We love you Gold and Blue

==Athletics==
Niles East competed as a member of the Central Suburban League from 1972 until its closing in 1980. It was always a member of the Illinois High School Association (IHSA), which governs most athletic competition in Illinois. The IHSA currently recognizes Niles West High School as the caretaker of Niles East's competitive history. The following teams finished in the top four of their respective IHSA state championship tournament:
- Baseball: 2nd place (1957–58)
- Gymnastics (boys): 4th place (1961–62, 1967–68, 1974–75); 3rd place (1968–69); 2nd place (1962–63, 1963–64)
- Swimming & Diving (boys): 4th place (1952–53)
- Tennis (boys): 3rd place (1960–61)
- Wrestling: 2nd place (1960–61)
- Fencing: 1st place – State Champion Team (1969–70)

==Notable alumni==
- Diane Davis (married name Diane Francis) (class of 1964) Canadian columnist, corporate director, Editor at Large National Post, columnist Kyiv Post, author of 10 books, Atlantic Council Senior Fellow, Eurasia Center, corporate director of publicly listed companies, including Zoomer Media in Toronto and recipient of writing awards and honorary doctorates.

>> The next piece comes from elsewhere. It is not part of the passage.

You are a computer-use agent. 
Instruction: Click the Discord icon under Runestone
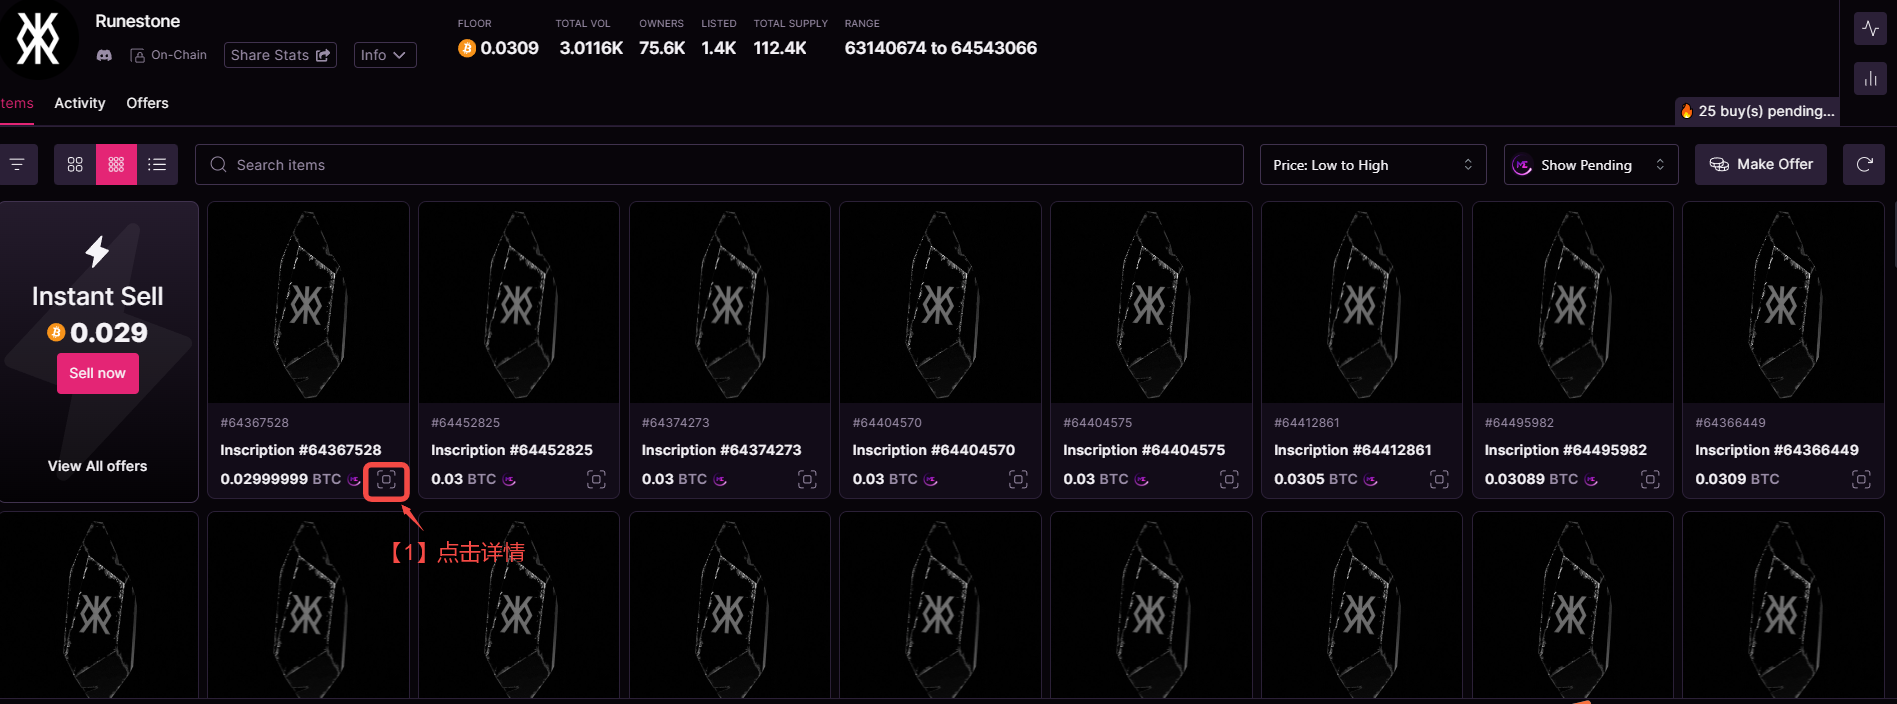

- Robert Horvitz (class of 1964) was the co-recipient of the 2002 Nobel Prize in Physiology or Medicine for discoveries concerning genetic regulation of organ development and programmed cell death.
- Martin Chalfie (class of 1965) was the co-recipient of the 2008 Nobel Prize in Chemistry for the discovery and development of the green fluorescent protein, GFP.
- William Campbell (class of 1949) U.S. Air Force lieutenant general.
- David Kaplan (class of 1978) Member of the Chicagoland Sports Hall of Fame; ESPN 1000 radio sportscaster and host of Sports Talk Live on Comcast SportsNet Chicago.
- William Nack (class of 1959) author of best seller Secretariat, consultant to and bit part in the movie, and Ruffian, also made into a movie. Political/government reporter for Long Island Newsday and later senior editor for Sports Illustrated.
- Jill Wine-Banks (class of 1961?) television news legal commentator, Watergate prosecutor, first woman executive director of the American Bar Association. First woman general counsel of the U.S. Army.
- Bruce Wolf (class of 1971) radio personality in the Chicago market for decades.